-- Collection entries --
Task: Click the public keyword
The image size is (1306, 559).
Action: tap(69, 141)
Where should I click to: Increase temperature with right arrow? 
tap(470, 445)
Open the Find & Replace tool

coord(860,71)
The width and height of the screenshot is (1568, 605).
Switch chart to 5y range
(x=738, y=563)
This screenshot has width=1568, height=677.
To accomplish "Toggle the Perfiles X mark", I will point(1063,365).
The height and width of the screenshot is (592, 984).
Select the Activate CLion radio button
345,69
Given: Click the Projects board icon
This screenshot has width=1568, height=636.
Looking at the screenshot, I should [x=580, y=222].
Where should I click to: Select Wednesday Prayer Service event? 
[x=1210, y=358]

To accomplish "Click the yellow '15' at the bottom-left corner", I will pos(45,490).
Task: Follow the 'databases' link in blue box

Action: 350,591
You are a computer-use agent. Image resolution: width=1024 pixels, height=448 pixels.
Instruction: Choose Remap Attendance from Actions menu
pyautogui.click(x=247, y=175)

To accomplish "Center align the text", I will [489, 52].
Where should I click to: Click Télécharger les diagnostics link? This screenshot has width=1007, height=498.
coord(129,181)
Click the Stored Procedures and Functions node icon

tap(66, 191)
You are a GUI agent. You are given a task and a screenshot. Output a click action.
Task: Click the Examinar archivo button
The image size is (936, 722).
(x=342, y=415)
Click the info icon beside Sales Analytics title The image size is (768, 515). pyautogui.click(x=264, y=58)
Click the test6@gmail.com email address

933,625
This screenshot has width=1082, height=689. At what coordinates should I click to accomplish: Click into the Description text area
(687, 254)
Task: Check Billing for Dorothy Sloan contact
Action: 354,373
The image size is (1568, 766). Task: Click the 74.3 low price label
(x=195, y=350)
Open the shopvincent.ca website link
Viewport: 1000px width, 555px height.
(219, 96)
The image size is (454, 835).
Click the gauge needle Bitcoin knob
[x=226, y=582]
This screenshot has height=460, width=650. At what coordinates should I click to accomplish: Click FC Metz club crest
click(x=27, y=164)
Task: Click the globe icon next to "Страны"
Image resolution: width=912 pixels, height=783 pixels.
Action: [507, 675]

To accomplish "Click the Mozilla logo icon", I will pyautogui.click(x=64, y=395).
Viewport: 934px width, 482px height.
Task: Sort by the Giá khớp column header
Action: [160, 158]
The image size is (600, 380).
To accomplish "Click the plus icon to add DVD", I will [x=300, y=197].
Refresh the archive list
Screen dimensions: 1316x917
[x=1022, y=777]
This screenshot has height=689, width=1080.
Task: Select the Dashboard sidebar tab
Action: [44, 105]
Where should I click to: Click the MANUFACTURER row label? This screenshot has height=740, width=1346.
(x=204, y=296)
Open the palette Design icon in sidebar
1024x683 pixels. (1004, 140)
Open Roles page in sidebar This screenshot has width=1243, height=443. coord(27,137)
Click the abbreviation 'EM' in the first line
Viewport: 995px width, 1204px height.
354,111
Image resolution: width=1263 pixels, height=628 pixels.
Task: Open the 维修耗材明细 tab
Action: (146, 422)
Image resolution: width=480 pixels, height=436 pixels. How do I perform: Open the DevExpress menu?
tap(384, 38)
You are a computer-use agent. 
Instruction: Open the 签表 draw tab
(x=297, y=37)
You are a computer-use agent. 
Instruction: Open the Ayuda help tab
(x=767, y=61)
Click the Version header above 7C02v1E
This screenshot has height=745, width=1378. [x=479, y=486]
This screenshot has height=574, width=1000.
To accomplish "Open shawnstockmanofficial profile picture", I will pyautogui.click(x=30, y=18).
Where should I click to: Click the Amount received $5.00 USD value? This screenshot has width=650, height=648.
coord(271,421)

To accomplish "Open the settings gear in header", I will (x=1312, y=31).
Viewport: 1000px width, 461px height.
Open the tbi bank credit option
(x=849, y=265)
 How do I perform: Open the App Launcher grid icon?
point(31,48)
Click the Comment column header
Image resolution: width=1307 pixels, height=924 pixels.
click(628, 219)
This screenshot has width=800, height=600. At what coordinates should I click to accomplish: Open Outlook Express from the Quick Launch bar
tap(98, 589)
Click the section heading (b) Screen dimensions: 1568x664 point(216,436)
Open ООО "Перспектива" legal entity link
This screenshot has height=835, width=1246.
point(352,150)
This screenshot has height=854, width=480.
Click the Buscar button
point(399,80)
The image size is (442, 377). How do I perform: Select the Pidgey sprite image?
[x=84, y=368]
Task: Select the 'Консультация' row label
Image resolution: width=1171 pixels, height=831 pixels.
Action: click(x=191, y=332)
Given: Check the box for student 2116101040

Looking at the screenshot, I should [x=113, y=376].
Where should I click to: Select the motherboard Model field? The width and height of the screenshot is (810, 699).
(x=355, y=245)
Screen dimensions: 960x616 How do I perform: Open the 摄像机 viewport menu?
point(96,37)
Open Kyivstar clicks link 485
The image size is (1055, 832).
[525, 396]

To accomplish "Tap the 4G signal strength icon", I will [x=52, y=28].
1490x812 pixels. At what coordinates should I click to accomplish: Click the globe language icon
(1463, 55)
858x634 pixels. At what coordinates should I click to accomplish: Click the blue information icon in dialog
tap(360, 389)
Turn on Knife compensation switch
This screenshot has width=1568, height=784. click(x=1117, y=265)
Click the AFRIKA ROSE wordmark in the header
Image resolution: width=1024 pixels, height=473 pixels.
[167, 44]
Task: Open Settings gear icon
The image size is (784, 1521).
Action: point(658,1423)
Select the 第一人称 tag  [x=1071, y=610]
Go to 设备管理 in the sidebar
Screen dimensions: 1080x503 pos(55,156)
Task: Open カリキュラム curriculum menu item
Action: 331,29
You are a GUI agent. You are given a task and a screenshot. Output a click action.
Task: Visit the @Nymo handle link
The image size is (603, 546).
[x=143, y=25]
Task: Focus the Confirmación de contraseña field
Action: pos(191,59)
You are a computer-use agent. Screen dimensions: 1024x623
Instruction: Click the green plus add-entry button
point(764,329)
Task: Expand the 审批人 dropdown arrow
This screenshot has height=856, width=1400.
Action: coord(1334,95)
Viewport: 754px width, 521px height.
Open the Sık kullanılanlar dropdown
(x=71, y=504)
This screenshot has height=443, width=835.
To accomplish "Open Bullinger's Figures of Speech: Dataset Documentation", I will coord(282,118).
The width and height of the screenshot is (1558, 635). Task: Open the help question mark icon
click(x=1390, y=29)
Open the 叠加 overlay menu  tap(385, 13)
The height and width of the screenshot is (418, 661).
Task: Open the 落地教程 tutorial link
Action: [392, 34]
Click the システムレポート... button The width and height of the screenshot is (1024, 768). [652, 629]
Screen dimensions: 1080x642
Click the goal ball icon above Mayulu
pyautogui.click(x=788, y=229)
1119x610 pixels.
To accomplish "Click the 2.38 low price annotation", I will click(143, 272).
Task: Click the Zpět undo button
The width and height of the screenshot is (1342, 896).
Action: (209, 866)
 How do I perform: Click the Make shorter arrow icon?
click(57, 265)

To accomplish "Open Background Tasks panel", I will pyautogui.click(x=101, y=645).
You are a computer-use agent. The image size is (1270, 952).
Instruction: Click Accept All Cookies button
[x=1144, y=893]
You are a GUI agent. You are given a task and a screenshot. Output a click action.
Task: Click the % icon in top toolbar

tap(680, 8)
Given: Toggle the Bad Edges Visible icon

-- TASK TO CARRY OUT --
Please reproduce each line above exactly as written.

-- TASK ANSWER --
Task: Click the public keyword
The image size is (1306, 559).
Action: tap(69, 141)
Where should I click to: Increase temperature with right arrow? 
tap(470, 445)
Open the Find & Replace tool

coord(860,71)
The width and height of the screenshot is (1568, 605).
Switch chart to 5y range
(x=738, y=563)
This screenshot has width=1568, height=677.
To accomplish "Toggle the Perfiles X mark", I will point(1063,365).
The height and width of the screenshot is (592, 984).
Select the Activate CLion radio button
345,69
Given: Click the Projects board icon
This screenshot has width=1568, height=636.
Looking at the screenshot, I should [x=580, y=222].
Where should I click to: Select Wednesday Prayer Service event? 
[x=1210, y=358]

To accomplish "Click the yellow '15' at the bottom-left corner", I will pos(45,490).
Task: Follow the 'databases' link in blue box

Action: 350,591
You are a computer-use agent. Image resolution: width=1024 pixels, height=448 pixels.
Instruction: Choose Remap Attendance from Actions menu
pyautogui.click(x=247, y=175)

To accomplish "Center align the text", I will [489, 52].
Where should I click to: Click Télécharger les diagnostics link? This screenshot has width=1007, height=498.
coord(129,181)
Click the Stored Procedures and Functions node icon

tap(66, 191)
You are a GUI agent. You are given a task and a screenshot. Output a click action.
Task: Click the Examinar archivo button
The image size is (936, 722).
(x=342, y=415)
Click the info icon beside Sales Analytics title The image size is (768, 515). pyautogui.click(x=264, y=58)
Click the test6@gmail.com email address

933,625
This screenshot has width=1082, height=689. At what coordinates should I click to accomplish: Click into the Description text area
(687, 254)
Task: Check Billing for Dorothy Sloan contact
Action: 354,373
The image size is (1568, 766). Task: Click the 74.3 low price label
(x=195, y=350)
Open the shopvincent.ca website link
Viewport: 1000px width, 555px height.
(219, 96)
The image size is (454, 835).
Click the gauge needle Bitcoin knob
[x=226, y=582]
This screenshot has height=460, width=650. At what coordinates should I click to accomplish: Click FC Metz club crest
click(x=27, y=164)
Task: Click the globe icon next to "Страны"
Image resolution: width=912 pixels, height=783 pixels.
Action: [507, 675]

To accomplish "Click the Mozilla logo icon", I will pyautogui.click(x=64, y=395).
Viewport: 934px width, 482px height.
Task: Sort by the Giá khớp column header
Action: [160, 158]
The image size is (600, 380).
To accomplish "Click the plus icon to add DVD", I will [x=300, y=197].
Refresh the archive list
Screen dimensions: 1316x917
[x=1022, y=777]
This screenshot has height=689, width=1080.
Task: Select the Dashboard sidebar tab
Action: [44, 105]
Where should I click to: Click the MANUFACTURER row label? This screenshot has height=740, width=1346.
(x=204, y=296)
Open the palette Design icon in sidebar
1024x683 pixels. (1004, 140)
Open Roles page in sidebar This screenshot has width=1243, height=443. coord(27,137)
Click the abbreviation 'EM' in the first line
Viewport: 995px width, 1204px height.
354,111
Image resolution: width=1263 pixels, height=628 pixels.
Task: Open the 维修耗材明细 tab
Action: (146, 422)
Image resolution: width=480 pixels, height=436 pixels. How do I perform: Open the DevExpress menu?
tap(384, 38)
You are a computer-use agent. 
Instruction: Open the 签表 draw tab
(x=297, y=37)
You are a computer-use agent. 
Instruction: Open the Ayuda help tab
(x=767, y=61)
Click the Version header above 7C02v1E
This screenshot has height=745, width=1378. [x=479, y=486]
This screenshot has height=574, width=1000.
To accomplish "Open shawnstockmanofficial profile picture", I will pyautogui.click(x=30, y=18).
Where should I click to: Click the Amount received $5.00 USD value? This screenshot has width=650, height=648.
coord(271,421)

To accomplish "Open the settings gear in header", I will (x=1312, y=31).
Viewport: 1000px width, 461px height.
Open the tbi bank credit option
(x=849, y=265)
 How do I perform: Open the App Launcher grid icon?
point(31,48)
Click the Comment column header
Image resolution: width=1307 pixels, height=924 pixels.
click(628, 219)
This screenshot has width=800, height=600. At what coordinates should I click to accomplish: Open Outlook Express from the Quick Launch bar
tap(98, 589)
Click the section heading (b) Screen dimensions: 1568x664 point(216,436)
Open ООО "Перспектива" legal entity link
This screenshot has height=835, width=1246.
point(352,150)
This screenshot has height=854, width=480.
Click the Buscar button
point(399,80)
The image size is (442, 377). How do I perform: Select the Pidgey sprite image?
[x=84, y=368]
Task: Select the 'Консультация' row label
Image resolution: width=1171 pixels, height=831 pixels.
Action: click(x=191, y=332)
Given: Check the box for student 2116101040

Looking at the screenshot, I should [x=113, y=376].
Where should I click to: Select the motherboard Model field? The width and height of the screenshot is (810, 699).
(x=355, y=245)
Screen dimensions: 960x616 How do I perform: Open the 摄像机 viewport menu?
point(96,37)
Open Kyivstar clicks link 485
The image size is (1055, 832).
[525, 396]

To accomplish "Tap the 4G signal strength icon", I will [x=52, y=28].
1490x812 pixels. At what coordinates should I click to accomplish: Click the globe language icon
(1463, 55)
858x634 pixels. At what coordinates should I click to accomplish: Click the blue information icon in dialog
tap(360, 389)
Turn on Knife compensation switch
This screenshot has width=1568, height=784. click(x=1117, y=265)
Click the AFRIKA ROSE wordmark in the header
Image resolution: width=1024 pixels, height=473 pixels.
[167, 44]
Task: Open Settings gear icon
The image size is (784, 1521).
Action: point(658,1423)
Select the 第一人称 tag  [x=1071, y=610]
Go to 设备管理 in the sidebar
Screen dimensions: 1080x503 pos(55,156)
Task: Open カリキュラム curriculum menu item
Action: 331,29
You are a GUI agent. You are given a task and a screenshot. Output a click action.
Task: Visit the @Nymo handle link
The image size is (603, 546).
[x=143, y=25]
Task: Focus the Confirmación de contraseña field
Action: pos(191,59)
You are a computer-use agent. Screen dimensions: 1024x623
Instruction: Click the green plus add-entry button
point(764,329)
Task: Expand the 审批人 dropdown arrow
This screenshot has height=856, width=1400.
Action: coord(1334,95)
Viewport: 754px width, 521px height.
Open the Sık kullanılanlar dropdown
(x=71, y=504)
This screenshot has height=443, width=835.
To accomplish "Open Bullinger's Figures of Speech: Dataset Documentation", I will coord(282,118).
The width and height of the screenshot is (1558, 635). Task: Open the help question mark icon
click(x=1390, y=29)
Open the 叠加 overlay menu  tap(385, 13)
The height and width of the screenshot is (418, 661).
Task: Open the 落地教程 tutorial link
Action: [392, 34]
Click the システムレポート... button The width and height of the screenshot is (1024, 768). [652, 629]
Screen dimensions: 1080x642
Click the goal ball icon above Mayulu
pyautogui.click(x=788, y=229)
1119x610 pixels.
To accomplish "Click the 2.38 low price annotation", I will click(143, 272).
Task: Click the Zpět undo button
The width and height of the screenshot is (1342, 896).
Action: (209, 866)
 How do I perform: Click the Make shorter arrow icon?
click(57, 265)

To accomplish "Open Background Tasks panel", I will pyautogui.click(x=101, y=645).
You are a computer-use agent. The image size is (1270, 952).
Instruction: Click Accept All Cookies button
[x=1144, y=893]
You are a GUI agent. You are given a task and a screenshot. Output a click action.
Task: Click the % icon in top toolbar

tap(680, 8)
Given: Toggle the Bad Edges Visible icon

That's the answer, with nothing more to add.